After the Victoria Day blizzard, suddenly it’s summer and anglers are angry that their season is not immediately back on schedule.
Some readers can barely keep civil tongues in their heads as they complain about the absence of the Skwala stonefly hatch on the Red Deer River tailwater.
Here is a civil email from Adam Keller: “Just wondering if you have heard anything about the absolute lack of Skwalas on the Red Deer. I’ve floated twice since opening day (May 15) and have seen only two adults on the water. There still seem to be many nymphs under the rocks, but I have not seen anything like a true hatch. Is everything that far behind this season? Or has the main hatch already come and gone? The few brown trout we have seen were rising to March brown mayflies.
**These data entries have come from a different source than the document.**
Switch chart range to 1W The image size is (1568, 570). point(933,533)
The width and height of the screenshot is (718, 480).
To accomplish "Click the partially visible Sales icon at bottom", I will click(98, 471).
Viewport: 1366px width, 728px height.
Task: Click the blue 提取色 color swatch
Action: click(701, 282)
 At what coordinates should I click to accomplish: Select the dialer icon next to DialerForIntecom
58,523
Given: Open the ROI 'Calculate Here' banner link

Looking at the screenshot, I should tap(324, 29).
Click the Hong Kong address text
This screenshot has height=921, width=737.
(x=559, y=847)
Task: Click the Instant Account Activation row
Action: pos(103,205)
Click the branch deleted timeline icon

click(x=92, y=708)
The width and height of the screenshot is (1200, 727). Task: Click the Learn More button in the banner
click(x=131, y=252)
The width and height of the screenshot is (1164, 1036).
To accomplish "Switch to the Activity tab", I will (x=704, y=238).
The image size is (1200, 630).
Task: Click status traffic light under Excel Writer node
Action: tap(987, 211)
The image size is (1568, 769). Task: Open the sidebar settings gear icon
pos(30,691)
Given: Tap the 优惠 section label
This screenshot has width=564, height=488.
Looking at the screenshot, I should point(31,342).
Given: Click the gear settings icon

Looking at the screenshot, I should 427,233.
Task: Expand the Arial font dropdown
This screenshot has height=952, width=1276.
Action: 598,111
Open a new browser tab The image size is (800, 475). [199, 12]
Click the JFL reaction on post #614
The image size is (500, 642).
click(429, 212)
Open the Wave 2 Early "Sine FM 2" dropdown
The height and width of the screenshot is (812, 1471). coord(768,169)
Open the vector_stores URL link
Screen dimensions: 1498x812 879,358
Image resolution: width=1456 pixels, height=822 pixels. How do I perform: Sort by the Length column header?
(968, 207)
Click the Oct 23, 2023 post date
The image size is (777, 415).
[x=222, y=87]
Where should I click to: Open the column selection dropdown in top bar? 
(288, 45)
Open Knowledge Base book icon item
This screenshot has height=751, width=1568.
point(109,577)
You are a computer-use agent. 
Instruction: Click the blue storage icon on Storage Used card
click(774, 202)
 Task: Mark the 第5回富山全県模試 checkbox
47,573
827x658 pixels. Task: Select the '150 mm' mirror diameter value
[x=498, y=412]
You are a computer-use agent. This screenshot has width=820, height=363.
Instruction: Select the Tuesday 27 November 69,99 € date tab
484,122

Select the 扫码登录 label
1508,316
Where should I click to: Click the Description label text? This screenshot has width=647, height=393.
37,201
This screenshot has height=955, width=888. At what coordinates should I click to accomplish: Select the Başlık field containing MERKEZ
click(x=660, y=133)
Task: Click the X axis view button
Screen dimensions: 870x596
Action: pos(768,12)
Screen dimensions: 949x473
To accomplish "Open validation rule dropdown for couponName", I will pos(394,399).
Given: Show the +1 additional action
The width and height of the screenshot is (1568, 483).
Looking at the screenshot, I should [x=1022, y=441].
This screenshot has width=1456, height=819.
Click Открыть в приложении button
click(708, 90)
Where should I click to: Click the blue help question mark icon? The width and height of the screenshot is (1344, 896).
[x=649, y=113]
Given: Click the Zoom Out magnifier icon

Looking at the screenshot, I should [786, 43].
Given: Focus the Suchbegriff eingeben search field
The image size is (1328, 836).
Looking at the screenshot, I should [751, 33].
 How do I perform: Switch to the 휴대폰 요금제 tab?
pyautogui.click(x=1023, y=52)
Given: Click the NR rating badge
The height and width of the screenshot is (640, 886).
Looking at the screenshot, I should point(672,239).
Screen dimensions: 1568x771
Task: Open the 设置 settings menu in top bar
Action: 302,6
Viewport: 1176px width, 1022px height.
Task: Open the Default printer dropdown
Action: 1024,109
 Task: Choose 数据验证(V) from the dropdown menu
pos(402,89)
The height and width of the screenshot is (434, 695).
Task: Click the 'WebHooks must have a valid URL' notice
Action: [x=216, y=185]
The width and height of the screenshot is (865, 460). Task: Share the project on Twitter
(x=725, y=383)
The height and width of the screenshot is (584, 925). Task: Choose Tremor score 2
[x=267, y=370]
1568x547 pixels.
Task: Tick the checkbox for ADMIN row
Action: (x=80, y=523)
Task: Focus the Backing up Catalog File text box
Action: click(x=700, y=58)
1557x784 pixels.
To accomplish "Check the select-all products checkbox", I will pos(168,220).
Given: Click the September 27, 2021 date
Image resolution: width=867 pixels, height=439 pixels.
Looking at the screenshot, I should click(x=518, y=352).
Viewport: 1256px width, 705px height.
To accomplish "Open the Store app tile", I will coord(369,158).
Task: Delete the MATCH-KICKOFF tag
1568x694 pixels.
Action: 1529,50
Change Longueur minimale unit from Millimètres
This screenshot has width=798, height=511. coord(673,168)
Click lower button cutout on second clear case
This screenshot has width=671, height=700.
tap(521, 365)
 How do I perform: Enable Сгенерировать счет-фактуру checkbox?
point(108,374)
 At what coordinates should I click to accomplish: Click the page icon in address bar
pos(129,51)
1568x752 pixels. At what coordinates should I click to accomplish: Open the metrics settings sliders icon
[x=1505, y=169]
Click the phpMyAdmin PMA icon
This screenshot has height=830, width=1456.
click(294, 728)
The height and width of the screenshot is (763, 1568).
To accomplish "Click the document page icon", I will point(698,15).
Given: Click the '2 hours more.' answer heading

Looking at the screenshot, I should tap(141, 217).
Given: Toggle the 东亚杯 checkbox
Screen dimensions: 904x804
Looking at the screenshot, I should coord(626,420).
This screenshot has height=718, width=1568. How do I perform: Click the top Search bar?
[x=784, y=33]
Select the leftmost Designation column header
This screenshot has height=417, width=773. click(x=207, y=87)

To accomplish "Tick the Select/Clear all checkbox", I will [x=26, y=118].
Any info would be interesting to hear.”
Yes, everything is that far behind this season, including those March browns hatching in late May when anglers are expecting the usual bonanza of good fishing to the Skwalas, which have not “happened” yet.
The calendar dates given on hatch tables just do not allow for extreme conditions, such as the low water temperatures and dull ambient light this spring, major factors that govern the change from underwater nymph to airborne adult — the hatch — in all aquatic insect species.
Good hatches produce great fishing, but the bugs don’t care whether anglers are present or not when conditions are right for them to hatch. There is just no substitute for being there.
Which is why Garry Pierce of Tailwater Drifters invited me and Neil Waugh, outdoors columnist of The Edmonton Sun, to float the Red Deer with him on May 22, then cancelled and re-scheduled us for May 29. Garry is the guru of the Red Deer tailwater and studies, almost daily in season, the moods and whims of the river and its creatures. Garry concluded that nothing would be happening on the 22nd because of the ugly, dark, cold weather, but had high hopes for a Skwala hatch, maybe, on the 29th, after some warmer weather.
It was warm with just a little overcast when we started at the Penhold Bridge and just below it we were into bugs, not Skwalas, but the second best hatch of March browns I have ever seen, and two really big brown trout were rising to and eating them. Eventually I hooked one of them, not on the dry dun imitation, but on a soft hackle emerger on a short dropper tethered to the dry fly’s hook bend.
The brown was dogging it, head down. Garry got behind the fish to net it, then all hell broke loose, and so did the nylon between the dry fly and the emerger. Off went my first trout on a fly this season, about 56 cm, Garry and Neil estimated. It was our last brown trout for eight hours, although Neil failed at avoiding hooking and landing a few goldeyes.
The problems were the sudden burning off of the overcast and the rising of a stiff east wind, both March brown hatch-killers. Brown trout also avoid bright sunlight and “when the wind’s in the east, the fishing is least,” especially on the Red Deer tailwater. The water was also exceptionally “skinny” and clear: none of us had ever seen the Red Deer so low at this time of year.
We did see big browns in all the best places, but they would rise maybe three times, then quit.
It had been Neil’s turn since I lost that brown and, about 7:30, we found a steady riser. He took the dropper emerger on Neil’s first good float, got hooked in the nub of his neb, then took off upriver in a blistering run until he ran out of gas. This was another gorgeous, burly male brown, also of about 56 cm, Neil’s personal lifetime best for brown trout.
Ultra slow, but great day as far as I was concerned: the first Red Deer float I’ve done since the horrendous “200-year flood” of mid-June 2005, on which we’ve seen the big old browns of yore once again rising in all the usual and best places.
More importantly, the bugs seem to be coming back and producing the kind of hatches — even if late this year — that get even these huge trout looking up, then rising to and eating such tiny morsels.
The only dark note for Red Deer tailwater regulars is that most of the brown trout seen and caught since 2005 are big and that there seems to be no small trout.
Not to worry, the experts tell me: the smaller age classes perish in a big flood and it usually takes the big breeders eight years to re-establish the hierarchy of different age classes of smaller fish.
The Skwala hatch? Those white clouds on the riverside hills are late-blooming saskatoons.
The chokecherry blossoms are just staring to bud; when they are in full bloom, then the Skwalas will hatch. Be there.
Bob Scammell is an award-winning outdoors writer living in Red Deer.